Stepwise differentiation of mesenchymal stem cells augments tendon-like tissue formation and defect repair in vivo

Abstract

Tendon injuries are common and present a clinical challenge, as they often respond poorly to treatment and result in long-term functional impairment. Inferior tendon healing responses are mainly attributed to insufficient or failed tenogenesis. The main objective of this study was to establish an efficient approach to induce tenogenesis of bone marrow-derived mesenchymal stem cells (BMSCs), which are the most common seed cells in tendon tissue engineering.

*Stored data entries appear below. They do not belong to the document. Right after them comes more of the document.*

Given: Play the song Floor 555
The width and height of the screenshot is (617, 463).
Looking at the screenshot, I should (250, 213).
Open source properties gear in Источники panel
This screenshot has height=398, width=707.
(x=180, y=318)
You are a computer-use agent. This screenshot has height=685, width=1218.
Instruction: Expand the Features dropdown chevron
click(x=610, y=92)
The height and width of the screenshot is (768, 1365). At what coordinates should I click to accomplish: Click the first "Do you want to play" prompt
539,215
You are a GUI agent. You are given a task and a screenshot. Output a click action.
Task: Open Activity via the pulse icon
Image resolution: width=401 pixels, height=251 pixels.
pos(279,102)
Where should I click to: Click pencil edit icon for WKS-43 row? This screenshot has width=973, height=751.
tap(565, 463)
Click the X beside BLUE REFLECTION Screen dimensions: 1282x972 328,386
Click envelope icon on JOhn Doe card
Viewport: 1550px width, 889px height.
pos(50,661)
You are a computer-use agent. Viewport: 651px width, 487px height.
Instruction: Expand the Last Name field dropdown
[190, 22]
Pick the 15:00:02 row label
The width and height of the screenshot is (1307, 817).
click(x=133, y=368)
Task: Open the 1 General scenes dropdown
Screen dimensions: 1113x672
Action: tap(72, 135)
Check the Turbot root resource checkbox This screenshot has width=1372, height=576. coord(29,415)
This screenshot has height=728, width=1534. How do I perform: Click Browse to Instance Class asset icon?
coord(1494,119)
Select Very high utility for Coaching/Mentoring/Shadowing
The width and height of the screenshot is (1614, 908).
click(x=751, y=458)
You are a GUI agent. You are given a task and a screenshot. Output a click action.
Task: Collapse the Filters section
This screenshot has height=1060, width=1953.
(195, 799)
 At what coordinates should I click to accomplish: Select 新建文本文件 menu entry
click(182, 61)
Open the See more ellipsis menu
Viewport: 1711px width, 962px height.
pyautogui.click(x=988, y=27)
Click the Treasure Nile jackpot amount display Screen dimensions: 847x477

First, representative reported tenogenic growth factors were used as media supplementation to induce BMSC differentiation, and the expression of teno-lineage transcription factors and matrix proteins was compared. We found that transforming growth factor (TGF)-b1 significantly induced teno-lineage-specific gene scleraxis expression and collagen production. TGF-b1 combined with connective tissue growth factor (CTGF) elevated tenomodulin and Egr1 expression at day 7. Hence, a stepwise tenogenic differentiation approach was established by first using TGF-b1 stimulation, followed by combination with CTGF for another 7 days. Gene expression analysis showed that this stepwise protocol initiated and maintained highly efficient tenogenesis of BMSCs. Finally, regarding in situ rat patellar tendon repair, tendons treated with induced tenogenic BMSCs had better structural and mechanical properties than those of the control group, as evidenced by histological scoring, collagen I and tenomodulin immunohistochemical staining, and tendon mechanical testing. Collectively, these findings demonstrate a reliable and practical strategy of inducing tenogenesis of BMSCs for tendon regeneration and may enhance the effectiveness of cell therapy in treating tendon disorders. STEM CELLS TRANSLATIONAL.